One of the most difficult yet rewarding grapes to grow, Pinot Noir is commonly referred to by winemakers as the “heartbreak grape.” However, the greatest red wines of Burgundy prove that it is unquestionably worth the effort. More reflective than most varieties of the land on which it is grown, Pinot Noir prefers a cool climate, requires low yields to achieve high quality, and demands care in the vineyard and lots of attention in the winery. It is an important component of Champagne and the only variety permitted in red Burgundy.
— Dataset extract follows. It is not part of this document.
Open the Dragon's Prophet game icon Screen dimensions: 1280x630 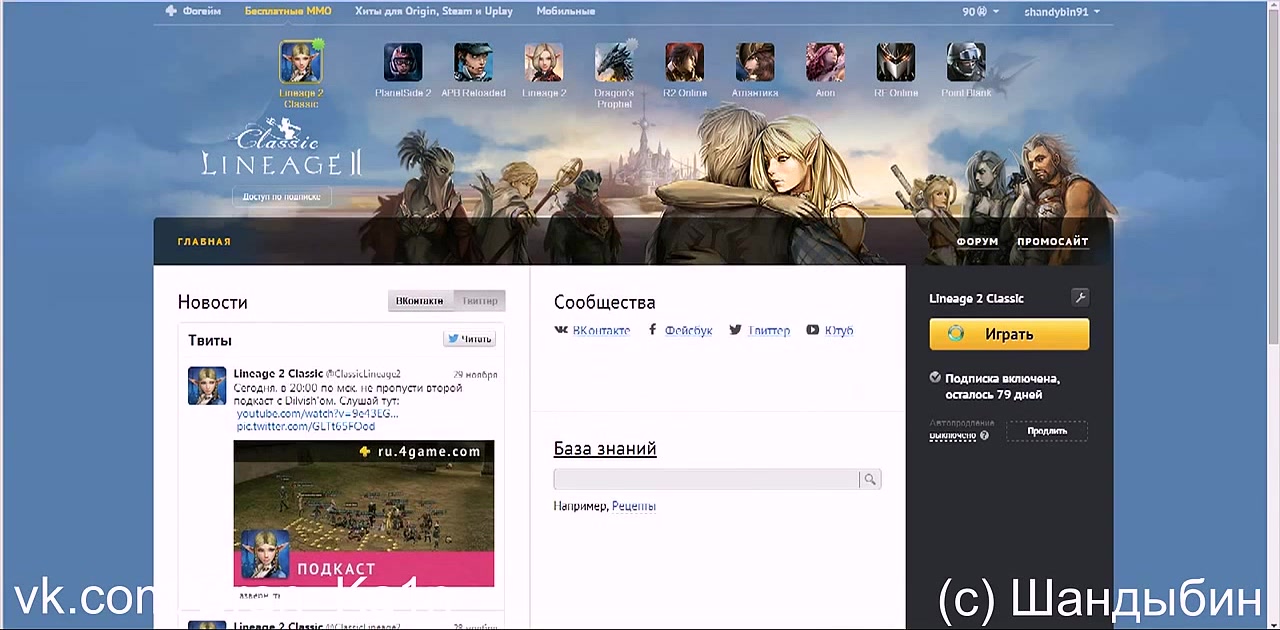(614, 63)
Pinot Noir enjoys immense popularity internationally, most notably in Oregon, California, and New Zealand.
In the Glass
Pinot Noir Is all about red fruit—strawberry, raspberry, and cherry. It is relatively pale in color with soft tannins and lively acidity. It ranges in body from very light to the heavier side of medium, typically landing somewhere in the middle—giving it extensive possibilities for food pairing. With age (of which the best examples can handle an astounding amount), it can develop hauntingly beautiful characteristics of fresh earth, autumn leaves, and truffles.
Pinot’s healthy acidity cuts through the oiliness of pink-fleshed fish like salmon, ocean trout, and tuna. Its mild mannered tannins don’t fight with spicy food, and give it enough structure to pair with all sorts of poultry—chicken, quail, and especially duck. As the namesake wine of Boeuf Bourguignon, it can even match with heavier fare. Pinot Noir is also very vegetarian-friendly—most notably with any dish that features mushrooms.
Pinot Noir is dangerously drinkable, highly addictive, and has a bad habit of emptying the wallet. Look for affordable but still delicious examples from Germany (as Spätburgunder), Italy (as Pinot Nero), Chile, New Zealand, and France’s Loire Valley and Alsace regions.